Já no que diz respeito especificamente aos doentes oncológicos (que Ana Paula Martins lembrou que são “prioritários) já foram operados grande parte dos mais de nove mil doentes que aguardavam cirurgia. “Em pouco mais de um mês, entre 18 de maio e 21 de junho, foram operados 7465 doentes com cancro, 98% no SNS, dos mais de nove mil identificados no plano de emergência”, realçou a titular da pasta da Saúde.

Linha SNS Grávida triou mais de 6500 mulheres

Até ao dia 23 de junho, a linha SNS Grávida fez a triagem a 6.542 grávidas. A larga maioria das situações (cerca de 4700 situações) foi encaminhada para urgências hospitalares. “Tiveram resposta imediata através da entrada nas maternidades, mesmo junto dos serviços que aparecem como fechados ao público mas receberam muitos destes casos, via SNS 24 e INEM”, garantiu Ana Paula Martins. Ainda assim, um quarto não foi aos hospitais. 690 utentes foram encaminhadas para autocuidados e cerca de mil grávidas para os centros de saúde.

Outro dos temas que marcou o debate com Ana Paula Martins foi o da retirada de emigrantes das listas de espera do Registo Nacional de Utentes. Em resposta à deputada do Bloco de Esquerda Marisa Matias, a ministra da Saúde negou a ideia e garantiu que os portugueses que vivem fora do país vão continuar a poder aceder aos seus médicos de família.

“Não há nenhuma intenção nem indicação para se apagar nenhum utente na lista de utente. Mesmo que sejam emigrantes, continuarão a ter acesso ao seu centro de saúde”, sublinhou Ana Paula Martins, que adiantou que estes cidadãos ficarão integrados numa lista de reserva — que o governo está a preparar.

A ministra lembrou a crónica carência de médicos de família que Portugal enfrenta e defendeu que também é preciso garantir a resposta “a mais de um milhão de pessoas, que vieram para o nosso país fazer o seu projeto de vida”, ou seja, os imigrantes. “Também precisamos de dar hipótese a esses cidadãos de terem acesso a médicos de família”, realçou.

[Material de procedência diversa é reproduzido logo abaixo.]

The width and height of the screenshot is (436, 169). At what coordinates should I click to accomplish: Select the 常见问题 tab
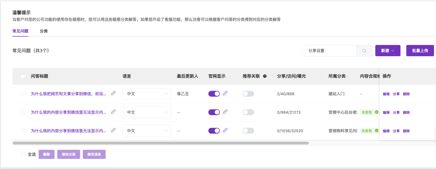[20, 31]
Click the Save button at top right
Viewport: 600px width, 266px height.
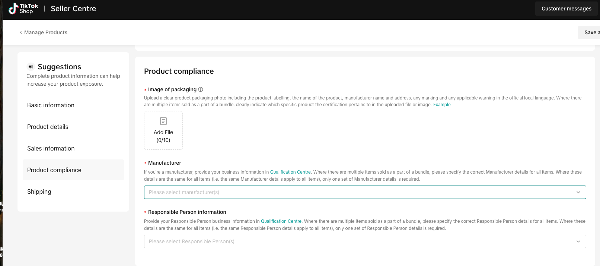tap(589, 32)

Ministério da Saúde avalia com as Finanças as propostas a apresentar aos sindicatos

Questionada pela deputada do PCP Paula Santos sobre a valorização das carreiras dos profissionais do SNS, Ana Paula Martins revelou que o ministério que lidera está a avaliar, em conjunto com o Ministério das Finanças, até onde poderá ir o governo nas propostas que apresentará na próxima semana aos sindicatos dos médicos e dos enfermeiros.

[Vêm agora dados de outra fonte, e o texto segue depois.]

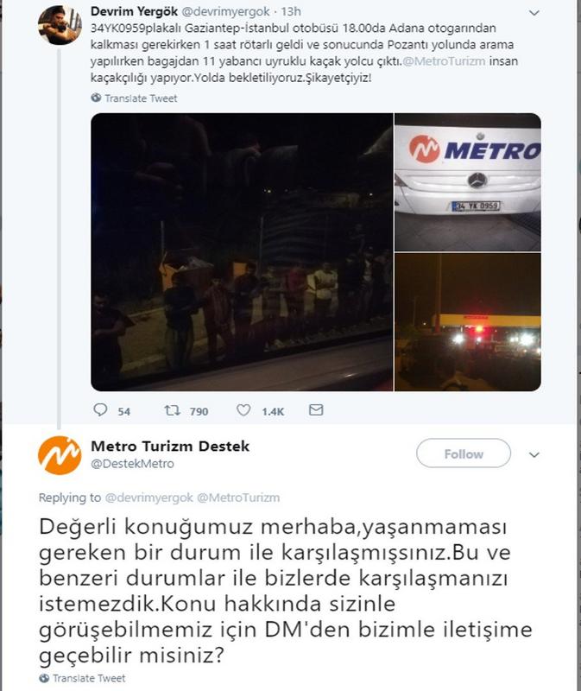Click globe icon beside top Translate Tweet
581x691 pixels.
96,98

Reuniões negociais com sindicatos da saúde retomadas no início de julho

Queremos muito negociar as carreiras especiais”, garantiu a ministra da Saúde, justificando que “o adiamento [das reuniões com os sindicatos, inicialmente agendadas para esta semana] se prendeu com questões de agenda” mas também devido ao facto de o “governo estar a fazer um trabalho de avaliação com o Ministério das Finanças para colocarmos em cima da mesa, na próxima semana, o melhor que temos na valorização e dignificação das carreiras”.